Despite the high prevalence of the yips, a task-specific movement disorder in athletes, effective exercise therapy remains elusive. This case report aimed to evaluate the impact of task-oriented training on throwing accuracy and kinematic variability in a baseball player with the yips. This study included a 21-year-old baseball player with a 7-year history of the yips. Approximately 50% of the player's typical throws were erratic and uncatchable. However, the frequency of erratic throwing varied depending on the throwing task and its contexts. To address these symptoms, graded task-oriented throwing training was implemented twice a week for 5 weeks. A three-dimensional motion capture system and high-speed camera were employed to assess throwing accuracy and kinematic variability. After the intervention, the frequency of subjective yips symptoms during throwing decreased by approximately one-third. Moreover, the intervention improved the accuracy of the ball arrival position and reduced variability in the ball release angle and shoulder internal rotation angle at ball release. Treating the yips remains challenging owing to concerns regarding doping and side effects. Nonetheless, this study suggests that low-risk physical therapy may have potential clinical utility as a management approach for athletes with the yips.

1 Introduction

The yips is a psychoneuromuscular disorder featuring involuntary movements that prevent the execution of coordinated sports movements (1–3). Classically, the yips can be classified into two subtypes, namely task-specific dystonia (Type I) and choking (Type II) (4); the former involves physical symptom complaints, whereas the latter pertains to psychological symptoms. Smith et al. reported a 28% incidence of the yips among golfers (1). Additionally, 47% of college baseball players experienced yips-related symptoms (5). Considering the high prevalence and substantial impact of the yips on athletes' careers, effective intervention strategies must be developed. Some studies examining the effects of psychological treatment for the yips have reported a reduction in their symptoms (6–8). Alternatively, yips symptoms can also appear without being associated with psychological factors. Therefore, intervention strategies other than psychotherapy would be required for nonpsychological symptoms. Medical treatments, such as drug therapy, injection therapy, and surgery, could be potential strategies for the treatment of these symptoms (9, 10). However, side effects and doping issues must be considered when applying medical treatments to athletes. Furthermore, studies have shown that symptoms of the yips were task- or context-dependent (5, 11). For example, the symptoms among baseball players can fluctuate considerably depending on factors other than those psychological in nature, such as throwing distance and throwing strength (5, 11). With this background, we believe that graded task-oriented training (12, 13), which modifies motor tasks or their contexts based on the characteristics of yips symptoms, may be a useful intervention, especially for athletes with nonpsychological yips symptoms. To date, no study has yet clarified whether task-oriented training is effective in treating the yips symptoms. We herein present a case in which throwing training using a task-oriented approach decreased throwing error and kinematic variability in the throwing motion in a baseball player with the yips.

2 Methods

2.1 Case presentation

Our case involved a 21-year-old male right-handed baseball player who started playing baseball at the age of 9. Although he had no orthopedic or neurological issues, he began experiencing throwing yips at age 14. The onset was triggered by a game-losing throwing error. After that event, he frequently made erratic throws—often so inaccurate that his partner could not catch them—even in low-pressure situations without any psychological stress. He retired from playing baseball at the competitive level due to symptoms of the yips 3 years prior to his participation in this study, but continued to play it at the recreational level. The symptoms continued until his participation in this study.
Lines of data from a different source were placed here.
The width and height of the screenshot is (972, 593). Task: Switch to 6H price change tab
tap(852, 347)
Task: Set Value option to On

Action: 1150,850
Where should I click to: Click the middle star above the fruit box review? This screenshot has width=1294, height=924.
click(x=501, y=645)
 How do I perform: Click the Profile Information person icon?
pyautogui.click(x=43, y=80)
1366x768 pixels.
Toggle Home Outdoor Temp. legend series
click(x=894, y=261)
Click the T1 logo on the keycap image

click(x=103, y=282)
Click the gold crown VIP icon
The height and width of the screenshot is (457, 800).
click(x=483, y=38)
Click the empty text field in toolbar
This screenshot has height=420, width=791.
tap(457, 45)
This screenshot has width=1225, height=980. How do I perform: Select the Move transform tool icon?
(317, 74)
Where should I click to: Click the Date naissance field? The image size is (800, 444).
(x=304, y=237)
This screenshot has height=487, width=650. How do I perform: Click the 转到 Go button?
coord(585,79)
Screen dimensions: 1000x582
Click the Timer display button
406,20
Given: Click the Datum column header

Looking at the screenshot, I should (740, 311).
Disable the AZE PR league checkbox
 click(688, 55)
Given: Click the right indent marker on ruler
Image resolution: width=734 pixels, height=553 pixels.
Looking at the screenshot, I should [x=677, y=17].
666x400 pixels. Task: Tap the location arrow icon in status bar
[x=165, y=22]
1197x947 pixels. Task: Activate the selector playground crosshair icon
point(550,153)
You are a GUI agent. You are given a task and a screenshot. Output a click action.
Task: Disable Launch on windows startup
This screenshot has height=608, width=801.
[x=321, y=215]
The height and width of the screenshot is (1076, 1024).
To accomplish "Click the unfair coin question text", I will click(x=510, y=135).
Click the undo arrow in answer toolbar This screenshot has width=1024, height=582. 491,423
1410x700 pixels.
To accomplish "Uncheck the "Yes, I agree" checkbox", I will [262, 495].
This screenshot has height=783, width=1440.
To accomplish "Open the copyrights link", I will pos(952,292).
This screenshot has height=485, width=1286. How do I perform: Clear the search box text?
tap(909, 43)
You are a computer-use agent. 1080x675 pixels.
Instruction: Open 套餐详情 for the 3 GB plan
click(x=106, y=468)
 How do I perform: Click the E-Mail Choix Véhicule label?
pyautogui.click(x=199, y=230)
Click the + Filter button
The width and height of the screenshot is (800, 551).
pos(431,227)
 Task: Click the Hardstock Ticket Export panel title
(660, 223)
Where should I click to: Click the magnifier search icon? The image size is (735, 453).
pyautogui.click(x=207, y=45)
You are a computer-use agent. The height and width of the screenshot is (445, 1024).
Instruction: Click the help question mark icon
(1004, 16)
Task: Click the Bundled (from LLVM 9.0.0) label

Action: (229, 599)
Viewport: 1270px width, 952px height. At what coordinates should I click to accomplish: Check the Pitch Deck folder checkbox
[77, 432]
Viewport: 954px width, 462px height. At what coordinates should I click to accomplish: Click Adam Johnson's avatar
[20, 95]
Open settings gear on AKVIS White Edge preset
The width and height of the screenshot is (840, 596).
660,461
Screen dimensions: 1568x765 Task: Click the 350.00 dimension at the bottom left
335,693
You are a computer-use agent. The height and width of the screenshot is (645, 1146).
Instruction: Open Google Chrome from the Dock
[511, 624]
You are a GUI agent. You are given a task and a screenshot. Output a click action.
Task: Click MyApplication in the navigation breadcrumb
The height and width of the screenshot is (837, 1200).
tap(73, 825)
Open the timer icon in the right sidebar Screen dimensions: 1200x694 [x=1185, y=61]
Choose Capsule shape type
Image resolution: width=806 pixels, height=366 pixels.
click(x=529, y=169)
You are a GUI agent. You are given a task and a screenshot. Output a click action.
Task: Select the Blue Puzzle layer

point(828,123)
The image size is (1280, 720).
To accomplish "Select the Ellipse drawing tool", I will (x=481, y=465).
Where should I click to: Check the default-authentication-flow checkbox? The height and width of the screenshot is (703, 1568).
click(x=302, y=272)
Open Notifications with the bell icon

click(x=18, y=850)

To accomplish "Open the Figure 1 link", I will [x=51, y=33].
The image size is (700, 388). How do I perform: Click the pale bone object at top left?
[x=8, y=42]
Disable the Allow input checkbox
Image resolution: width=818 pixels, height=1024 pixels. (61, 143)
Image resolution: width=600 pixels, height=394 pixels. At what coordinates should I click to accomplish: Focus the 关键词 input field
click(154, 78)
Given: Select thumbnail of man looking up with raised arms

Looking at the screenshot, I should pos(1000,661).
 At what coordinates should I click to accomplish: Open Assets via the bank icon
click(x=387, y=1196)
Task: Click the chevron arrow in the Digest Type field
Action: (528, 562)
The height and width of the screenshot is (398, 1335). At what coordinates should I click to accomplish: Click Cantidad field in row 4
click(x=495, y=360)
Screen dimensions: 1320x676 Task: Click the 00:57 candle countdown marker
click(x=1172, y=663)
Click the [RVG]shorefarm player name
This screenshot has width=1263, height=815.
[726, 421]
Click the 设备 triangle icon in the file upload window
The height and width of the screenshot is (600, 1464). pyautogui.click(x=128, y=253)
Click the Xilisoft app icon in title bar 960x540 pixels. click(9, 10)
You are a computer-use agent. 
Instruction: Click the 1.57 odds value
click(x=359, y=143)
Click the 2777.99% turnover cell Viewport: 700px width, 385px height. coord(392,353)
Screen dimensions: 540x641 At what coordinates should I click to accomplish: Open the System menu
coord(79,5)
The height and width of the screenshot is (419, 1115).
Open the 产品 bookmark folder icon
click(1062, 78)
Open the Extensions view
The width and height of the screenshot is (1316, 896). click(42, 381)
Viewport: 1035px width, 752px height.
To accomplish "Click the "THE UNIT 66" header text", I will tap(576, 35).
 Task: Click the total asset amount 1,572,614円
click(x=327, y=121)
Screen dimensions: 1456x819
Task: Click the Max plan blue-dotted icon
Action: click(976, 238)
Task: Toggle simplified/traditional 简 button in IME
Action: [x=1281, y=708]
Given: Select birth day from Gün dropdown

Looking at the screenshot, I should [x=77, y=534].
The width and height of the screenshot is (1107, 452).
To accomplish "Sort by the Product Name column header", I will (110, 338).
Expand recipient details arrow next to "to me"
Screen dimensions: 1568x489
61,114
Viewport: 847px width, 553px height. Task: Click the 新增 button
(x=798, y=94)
The player satisfied the criteria for throwing yips (3, 11). He demonstrated no muscle weakness or restricted range of motion that would impair his ability to throw. A neurological evaluation confirmed the absence of abnormalities such as motor paralysis or involuntary movements. However, he reported a noticeable sense of excessive muscle tension in his arms. These characteristics are consistent with task-specific dystonia (4).

To explore psychological contributors, personality traits frequently linked to yips—neuroticism and agreeableness—were assessed using the NEO Five-Factor Inventory (11), yielding scores of 27 and 28, respectively. Furthermore, his anxiety levels were measured with the State-Trait Anxiety Inventory, with scores of 27 and 42 for state and trait anxieties, respectively. All scores were below the national average for his age and sex (14, 15). Although the yips were triggered by a psychologically stressful event, his psychological profile was not a primary factor in the onset or persistence of his symptoms.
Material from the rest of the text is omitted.